◆ **Exercise directions**:
Write out exactly the lines below that run from the one containing "The image size is (1568, 728)." through the one containing "Click the @leonjza author handle", both included, with no other lines.

◆ **Records**:
Content starts

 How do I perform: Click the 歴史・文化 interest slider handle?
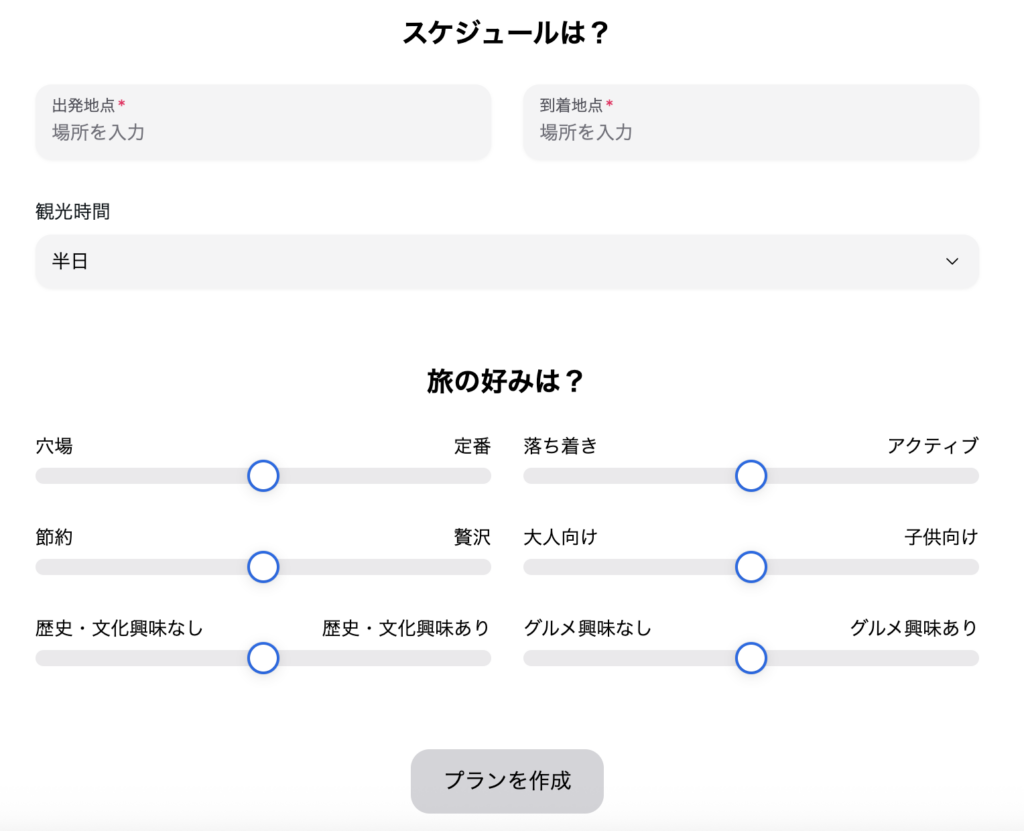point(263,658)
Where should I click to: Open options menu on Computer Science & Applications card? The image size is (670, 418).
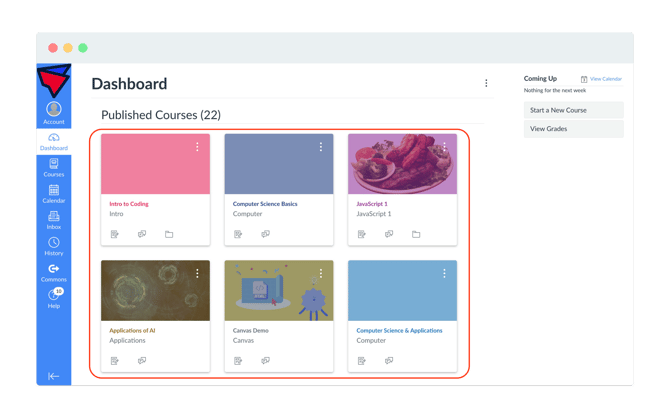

Content ends
Content starts

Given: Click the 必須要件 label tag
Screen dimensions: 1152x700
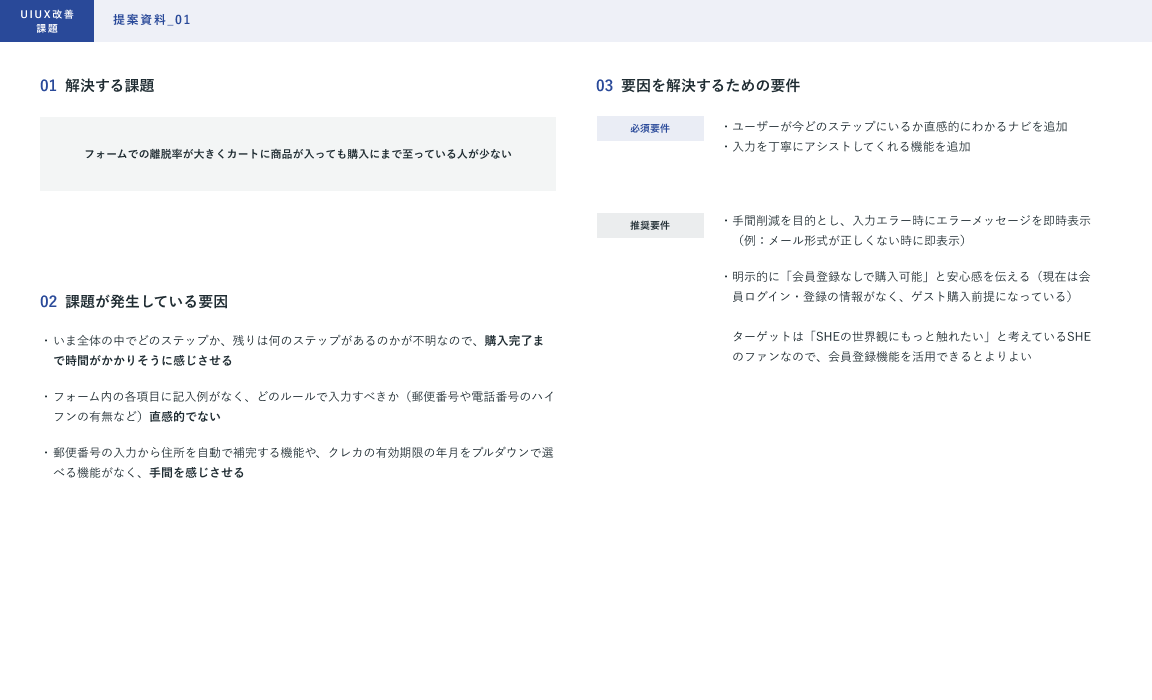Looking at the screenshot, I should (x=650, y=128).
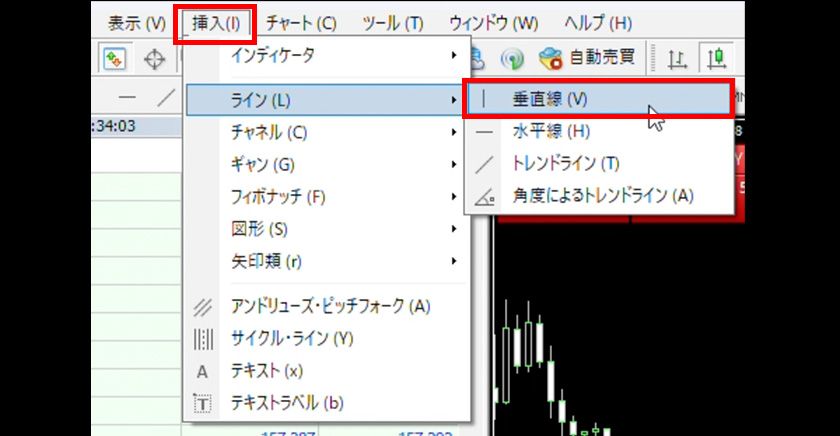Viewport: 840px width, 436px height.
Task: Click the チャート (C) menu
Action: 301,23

Content ends
Content starts

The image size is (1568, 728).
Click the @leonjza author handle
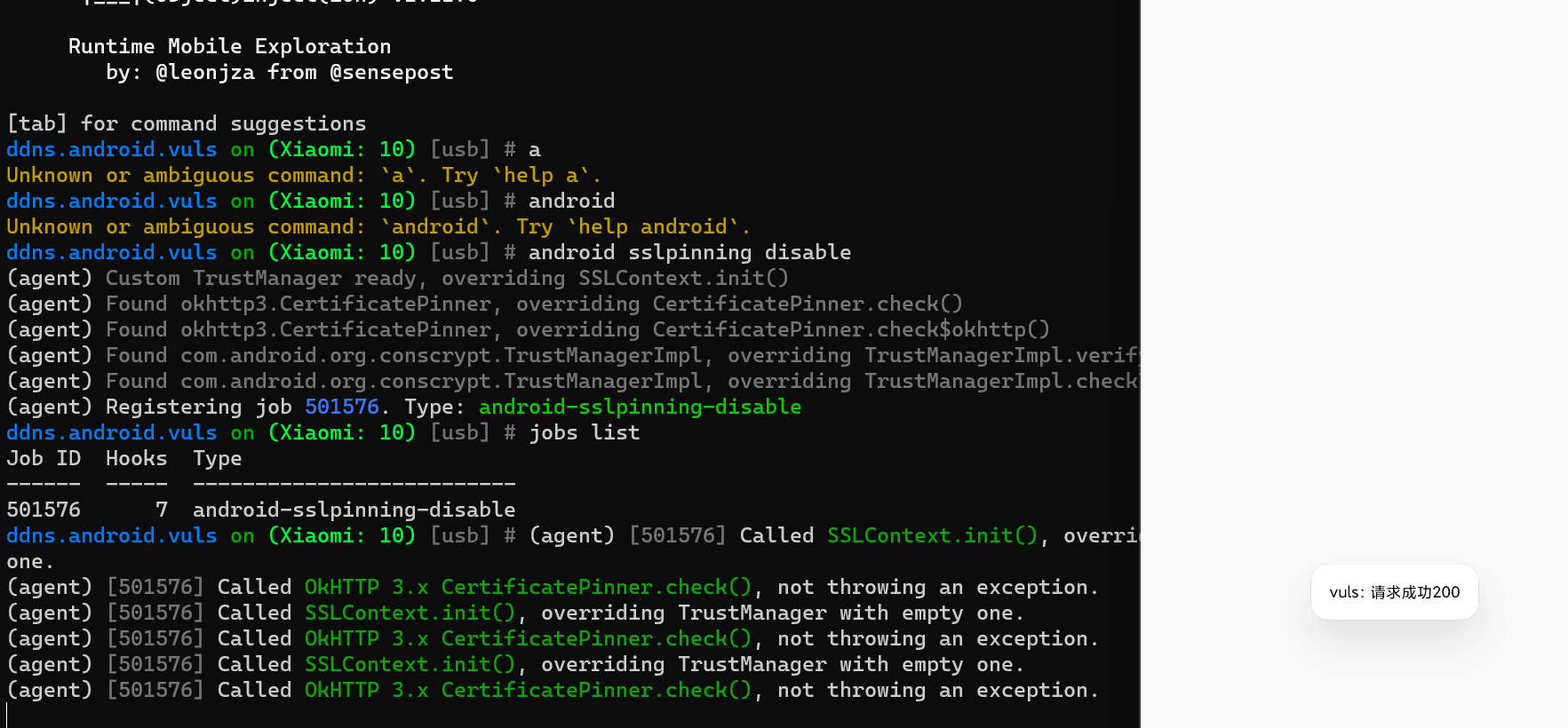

Content ends

◆ **Result**:
The image size is (1568, 728).
Click the @leonjza author handle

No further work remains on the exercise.